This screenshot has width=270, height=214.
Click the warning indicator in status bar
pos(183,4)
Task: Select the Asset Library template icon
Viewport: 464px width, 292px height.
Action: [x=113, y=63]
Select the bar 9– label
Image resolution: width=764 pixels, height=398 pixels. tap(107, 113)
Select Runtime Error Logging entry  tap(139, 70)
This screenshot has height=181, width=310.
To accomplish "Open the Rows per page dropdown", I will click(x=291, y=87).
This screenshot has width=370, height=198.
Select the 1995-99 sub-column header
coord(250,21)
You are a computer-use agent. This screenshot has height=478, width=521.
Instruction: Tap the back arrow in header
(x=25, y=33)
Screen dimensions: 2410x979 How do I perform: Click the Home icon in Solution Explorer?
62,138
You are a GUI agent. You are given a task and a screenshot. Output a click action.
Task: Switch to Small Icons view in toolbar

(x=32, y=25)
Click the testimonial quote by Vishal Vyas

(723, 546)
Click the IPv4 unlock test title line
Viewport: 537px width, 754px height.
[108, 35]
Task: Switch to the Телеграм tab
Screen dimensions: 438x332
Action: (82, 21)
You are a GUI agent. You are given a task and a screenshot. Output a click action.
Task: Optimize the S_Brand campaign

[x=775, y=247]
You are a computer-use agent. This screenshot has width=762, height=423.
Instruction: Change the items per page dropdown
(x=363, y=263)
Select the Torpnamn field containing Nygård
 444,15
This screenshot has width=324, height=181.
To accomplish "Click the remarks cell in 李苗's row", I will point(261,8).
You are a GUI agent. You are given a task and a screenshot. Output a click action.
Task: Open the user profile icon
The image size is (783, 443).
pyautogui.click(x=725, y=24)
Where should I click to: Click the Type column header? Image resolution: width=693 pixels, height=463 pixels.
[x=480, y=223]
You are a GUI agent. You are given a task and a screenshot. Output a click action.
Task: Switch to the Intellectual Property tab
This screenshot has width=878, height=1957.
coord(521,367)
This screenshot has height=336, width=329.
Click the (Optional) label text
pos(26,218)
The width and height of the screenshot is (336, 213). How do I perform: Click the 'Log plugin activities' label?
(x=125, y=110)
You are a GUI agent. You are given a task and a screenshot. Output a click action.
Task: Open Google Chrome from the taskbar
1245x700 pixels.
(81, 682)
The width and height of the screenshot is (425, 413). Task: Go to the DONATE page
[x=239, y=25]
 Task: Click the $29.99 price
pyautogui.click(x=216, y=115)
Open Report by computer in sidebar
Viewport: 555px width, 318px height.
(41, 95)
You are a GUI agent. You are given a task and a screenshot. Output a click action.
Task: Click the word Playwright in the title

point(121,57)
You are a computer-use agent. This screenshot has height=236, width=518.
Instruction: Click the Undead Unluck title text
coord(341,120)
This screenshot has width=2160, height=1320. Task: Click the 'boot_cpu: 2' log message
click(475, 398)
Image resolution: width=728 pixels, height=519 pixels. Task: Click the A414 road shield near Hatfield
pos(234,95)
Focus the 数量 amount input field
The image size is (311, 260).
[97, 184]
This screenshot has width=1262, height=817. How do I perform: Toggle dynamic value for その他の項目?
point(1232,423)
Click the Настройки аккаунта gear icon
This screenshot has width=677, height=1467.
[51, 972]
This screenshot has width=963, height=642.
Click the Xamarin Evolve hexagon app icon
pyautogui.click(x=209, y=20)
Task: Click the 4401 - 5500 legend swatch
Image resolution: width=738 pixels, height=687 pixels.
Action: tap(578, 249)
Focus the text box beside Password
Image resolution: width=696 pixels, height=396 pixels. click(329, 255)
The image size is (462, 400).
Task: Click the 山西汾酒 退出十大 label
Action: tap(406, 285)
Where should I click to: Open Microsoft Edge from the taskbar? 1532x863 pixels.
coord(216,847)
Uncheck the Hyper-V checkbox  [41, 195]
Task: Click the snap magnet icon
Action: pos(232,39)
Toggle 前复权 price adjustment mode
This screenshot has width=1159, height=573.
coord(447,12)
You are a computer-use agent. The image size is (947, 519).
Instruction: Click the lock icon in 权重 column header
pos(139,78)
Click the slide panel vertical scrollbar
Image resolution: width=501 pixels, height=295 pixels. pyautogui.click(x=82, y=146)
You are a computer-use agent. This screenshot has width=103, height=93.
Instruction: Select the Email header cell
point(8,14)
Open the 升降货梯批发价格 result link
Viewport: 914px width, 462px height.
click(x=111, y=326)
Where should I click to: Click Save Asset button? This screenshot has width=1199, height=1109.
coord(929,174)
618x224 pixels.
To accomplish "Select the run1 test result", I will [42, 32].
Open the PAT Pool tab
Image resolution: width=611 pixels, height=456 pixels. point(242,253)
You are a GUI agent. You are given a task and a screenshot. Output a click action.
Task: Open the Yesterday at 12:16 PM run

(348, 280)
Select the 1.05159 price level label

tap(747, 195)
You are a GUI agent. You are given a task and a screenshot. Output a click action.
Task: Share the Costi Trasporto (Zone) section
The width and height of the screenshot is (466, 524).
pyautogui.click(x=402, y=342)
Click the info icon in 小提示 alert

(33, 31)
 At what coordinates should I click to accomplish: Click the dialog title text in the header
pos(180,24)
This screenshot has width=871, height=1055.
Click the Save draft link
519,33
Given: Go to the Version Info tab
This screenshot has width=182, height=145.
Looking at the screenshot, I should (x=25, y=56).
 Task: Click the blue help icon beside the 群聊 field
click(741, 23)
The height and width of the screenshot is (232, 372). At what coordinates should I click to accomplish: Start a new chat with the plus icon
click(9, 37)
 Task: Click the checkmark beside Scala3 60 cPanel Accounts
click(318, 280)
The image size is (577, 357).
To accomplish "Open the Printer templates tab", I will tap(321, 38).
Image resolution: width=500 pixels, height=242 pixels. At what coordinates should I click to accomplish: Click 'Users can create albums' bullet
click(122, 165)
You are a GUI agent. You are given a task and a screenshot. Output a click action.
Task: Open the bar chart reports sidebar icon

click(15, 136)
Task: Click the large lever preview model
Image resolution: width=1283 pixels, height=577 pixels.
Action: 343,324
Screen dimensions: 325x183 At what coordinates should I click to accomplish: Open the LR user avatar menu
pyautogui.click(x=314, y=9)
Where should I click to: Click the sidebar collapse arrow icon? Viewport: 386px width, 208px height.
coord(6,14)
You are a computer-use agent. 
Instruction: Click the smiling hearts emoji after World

Exercise instructions
Transcribe the full listing exactly, omitting nothing.

Response to the exercise
This screenshot has width=270, height=214.
Click the warning indicator in status bar
pos(183,4)
Task: Select the Asset Library template icon
Viewport: 464px width, 292px height.
Action: [x=113, y=63]
Select the bar 9– label
Image resolution: width=764 pixels, height=398 pixels. tap(107, 113)
Select Runtime Error Logging entry  tap(139, 70)
This screenshot has height=181, width=310.
To accomplish "Open the Rows per page dropdown", I will click(x=291, y=87).
This screenshot has width=370, height=198.
Select the 1995-99 sub-column header
coord(250,21)
You are a computer-use agent. This screenshot has height=478, width=521.
Instruction: Tap the back arrow in header
(x=25, y=33)
Screen dimensions: 2410x979 How do I perform: Click the Home icon in Solution Explorer?
62,138
You are a GUI agent. You are given a task and a screenshot. Output a click action.
Task: Switch to Small Icons view in toolbar

(x=32, y=25)
Click the testimonial quote by Vishal Vyas

(723, 546)
Click the IPv4 unlock test title line
Viewport: 537px width, 754px height.
[108, 35]
Task: Switch to the Телеграм tab
Screen dimensions: 438x332
Action: (82, 21)
You are a GUI agent. You are given a task and a screenshot. Output a click action.
Task: Optimize the S_Brand campaign

[x=775, y=247]
You are a computer-use agent. This screenshot has width=762, height=423.
Instruction: Change the items per page dropdown
(x=363, y=263)
Select the Torpnamn field containing Nygård
 444,15
This screenshot has width=324, height=181.
To accomplish "Click the remarks cell in 李苗's row", I will point(261,8).
You are a GUI agent. You are given a task and a screenshot. Output a click action.
Task: Open the user profile icon
The image size is (783, 443).
pyautogui.click(x=725, y=24)
Where should I click to: Click the Type column header? Image resolution: width=693 pixels, height=463 pixels.
[x=480, y=223]
You are a GUI agent. You are given a task and a screenshot. Output a click action.
Task: Switch to the Intellectual Property tab
This screenshot has width=878, height=1957.
coord(521,367)
This screenshot has height=336, width=329.
Click the (Optional) label text
pos(26,218)
The width and height of the screenshot is (336, 213). How do I perform: Click the 'Log plugin activities' label?
(x=125, y=110)
You are a GUI agent. You are given a task and a screenshot. Output a click action.
Task: Open Google Chrome from the taskbar
1245x700 pixels.
(81, 682)
The width and height of the screenshot is (425, 413). Task: Go to the DONATE page
[x=239, y=25]
 Task: Click the $29.99 price
pyautogui.click(x=216, y=115)
Open Report by computer in sidebar
Viewport: 555px width, 318px height.
(41, 95)
You are a GUI agent. You are given a task and a screenshot. Output a click action.
Task: Click the word Playwright in the title

point(121,57)
You are a computer-use agent. This screenshot has height=236, width=518.
Instruction: Click the Undead Unluck title text
coord(341,120)
This screenshot has width=2160, height=1320. Task: Click the 'boot_cpu: 2' log message
click(475, 398)
Image resolution: width=728 pixels, height=519 pixels. Task: Click the A414 road shield near Hatfield
pos(234,95)
Focus the 数量 amount input field
The image size is (311, 260).
[97, 184]
This screenshot has width=1262, height=817. How do I perform: Toggle dynamic value for その他の項目?
point(1232,423)
Click the Настройки аккаунта gear icon
This screenshot has width=677, height=1467.
[51, 972]
This screenshot has width=963, height=642.
Click the Xamarin Evolve hexagon app icon
pyautogui.click(x=209, y=20)
Task: Click the 4401 - 5500 legend swatch
Image resolution: width=738 pixels, height=687 pixels.
Action: tap(578, 249)
Focus the text box beside Password
Image resolution: width=696 pixels, height=396 pixels. click(329, 255)
The image size is (462, 400).
Task: Click the 山西汾酒 退出十大 label
Action: tap(406, 285)
Where should I click to: Open Microsoft Edge from the taskbar? 1532x863 pixels.
coord(216,847)
Uncheck the Hyper-V checkbox  [41, 195]
Task: Click the snap magnet icon
Action: pos(232,39)
Toggle 前复权 price adjustment mode
This screenshot has width=1159, height=573.
coord(447,12)
You are a computer-use agent. The image size is (947, 519).
Instruction: Click the lock icon in 权重 column header
pos(139,78)
Click the slide panel vertical scrollbar
Image resolution: width=501 pixels, height=295 pixels. pyautogui.click(x=82, y=146)
You are a computer-use agent. This screenshot has width=103, height=93.
Instruction: Select the Email header cell
point(8,14)
Open the 升降货梯批发价格 result link
Viewport: 914px width, 462px height.
click(x=111, y=326)
Where should I click to: Click Save Asset button? This screenshot has width=1199, height=1109.
coord(929,174)
618x224 pixels.
To accomplish "Select the run1 test result", I will [42, 32].
Open the PAT Pool tab
Image resolution: width=611 pixels, height=456 pixels. point(242,253)
You are a GUI agent. You are given a task and a screenshot. Output a click action.
Task: Open the Yesterday at 12:16 PM run

(348, 280)
Select the 1.05159 price level label

tap(747, 195)
You are a GUI agent. You are given a task and a screenshot. Output a click action.
Task: Share the Costi Trasporto (Zone) section
The width and height of the screenshot is (466, 524).
pyautogui.click(x=402, y=342)
Click the info icon in 小提示 alert

(33, 31)
 At what coordinates should I click to accomplish: Click the dialog title text in the header
pos(180,24)
This screenshot has width=871, height=1055.
Click the Save draft link
519,33
Given: Go to the Version Info tab
This screenshot has width=182, height=145.
Looking at the screenshot, I should (x=25, y=56).
 Task: Click the blue help icon beside the 群聊 field
click(741, 23)
The height and width of the screenshot is (232, 372). At what coordinates should I click to accomplish: Start a new chat with the plus icon
click(9, 37)
 Task: Click the checkmark beside Scala3 60 cPanel Accounts
click(318, 280)
The image size is (577, 357).
To accomplish "Open the Printer templates tab", I will tap(321, 38).
Image resolution: width=500 pixels, height=242 pixels. At what coordinates should I click to accomplish: Click 'Users can create albums' bullet
click(122, 165)
You are a GUI agent. You are given a task and a screenshot. Output a click action.
Task: Open the bar chart reports sidebar icon

click(15, 136)
Task: Click the large lever preview model
Image resolution: width=1283 pixels, height=577 pixels.
Action: 343,324
Screen dimensions: 325x183 At what coordinates should I click to accomplish: Open the LR user avatar menu
pyautogui.click(x=314, y=9)
Where should I click to: Click the sidebar collapse arrow icon? Viewport: 386px width, 208px height.
coord(6,14)
You are a computer-use agent. 
Instruction: Click the smiling hearts emoji after World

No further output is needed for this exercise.